Answer:
[tex]2n^2+n+1[/tex]
Step-by-step explanation:
To determine the nth rule for the given sequence, begin by calculating the first differences between consecutive terms by subtracting each term from the next:
[tex]4 \underset{+7}{\longrightarrow} 11 \underset{+11}{\longrightarrow} 22 \underset{+15}{\longrightarrow} 37[/tex]
As the first differences are not the same, we need to calculate the second differences (the differences between the first differences):
[tex]7 \underset{+4}{\longrightarrow} 11 \underset{+4}{\longrightarrow} 15[/tex]
Since the second differences are the same, the sequence is quadratic and will contain an n² term.
The coefficient of the n² term is always half the second difference. As the second difference is 4, the coefficient of the n² term is 2.

Data extract:
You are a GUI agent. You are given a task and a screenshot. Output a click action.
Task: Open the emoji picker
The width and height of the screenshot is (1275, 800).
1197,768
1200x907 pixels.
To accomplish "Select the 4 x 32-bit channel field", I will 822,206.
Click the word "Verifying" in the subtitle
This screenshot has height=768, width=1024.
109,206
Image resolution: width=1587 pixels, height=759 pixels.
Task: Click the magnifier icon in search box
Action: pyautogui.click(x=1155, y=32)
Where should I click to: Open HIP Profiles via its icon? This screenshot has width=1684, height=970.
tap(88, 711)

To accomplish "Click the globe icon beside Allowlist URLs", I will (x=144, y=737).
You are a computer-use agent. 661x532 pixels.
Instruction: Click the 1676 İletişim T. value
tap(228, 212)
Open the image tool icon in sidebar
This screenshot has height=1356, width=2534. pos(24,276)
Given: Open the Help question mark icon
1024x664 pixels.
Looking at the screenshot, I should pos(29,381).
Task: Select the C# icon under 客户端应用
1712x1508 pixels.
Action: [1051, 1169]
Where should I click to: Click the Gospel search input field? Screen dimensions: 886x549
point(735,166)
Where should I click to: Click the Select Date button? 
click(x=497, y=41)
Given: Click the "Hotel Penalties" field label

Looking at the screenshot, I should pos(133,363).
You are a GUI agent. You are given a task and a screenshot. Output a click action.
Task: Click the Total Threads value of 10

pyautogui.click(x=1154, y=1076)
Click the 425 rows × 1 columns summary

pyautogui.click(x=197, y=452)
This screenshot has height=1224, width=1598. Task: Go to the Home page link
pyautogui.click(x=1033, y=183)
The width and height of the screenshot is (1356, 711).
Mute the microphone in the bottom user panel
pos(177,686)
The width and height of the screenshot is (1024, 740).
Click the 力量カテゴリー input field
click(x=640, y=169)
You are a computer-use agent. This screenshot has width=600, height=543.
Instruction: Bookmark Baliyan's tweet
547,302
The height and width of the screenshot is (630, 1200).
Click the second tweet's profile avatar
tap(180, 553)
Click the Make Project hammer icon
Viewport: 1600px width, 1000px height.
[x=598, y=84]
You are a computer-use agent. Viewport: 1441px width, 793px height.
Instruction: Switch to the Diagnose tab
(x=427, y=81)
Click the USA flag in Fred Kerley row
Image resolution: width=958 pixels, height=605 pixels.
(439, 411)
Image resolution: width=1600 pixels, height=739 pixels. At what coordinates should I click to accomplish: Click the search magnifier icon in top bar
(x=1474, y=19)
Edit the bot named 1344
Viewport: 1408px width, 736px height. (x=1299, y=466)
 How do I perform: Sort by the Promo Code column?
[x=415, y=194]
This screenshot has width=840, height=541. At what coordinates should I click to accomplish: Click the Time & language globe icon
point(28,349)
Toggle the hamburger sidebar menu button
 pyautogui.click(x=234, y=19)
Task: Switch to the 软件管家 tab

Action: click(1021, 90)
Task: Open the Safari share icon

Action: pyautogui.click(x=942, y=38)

Parts of the exercise:
a. In the explanation of the sequence's nth rule, what coefficient does the n² term get, and from what value is it derived?
b. Write what comes next in the explanation of finding the sequence's nth rule, picking up after its last sentence.

Task-by-task results:
a. The coefficient is 2, which is half the second difference of 4.

b.
Now, compare 2n² with the given sequence (where n is the position of the term in the sequence):
[tex]\begin{array}{|c|c|c|c|c|}\cline{1-5}n&1&2&3&4\\\cline{1-5}2n^2&2&8&18&32\\\cline{1-5}\sf operation&+2&+3&+4&+5\\\cline{1-5}\sf sequence&4&11&22&37\\\cline{1-5}\end{array}[/tex]
We can see that the algebraic operation that takes 2n² to the terms of the sequence is to add one more than the value of n, so to add (n + 1) to 2n².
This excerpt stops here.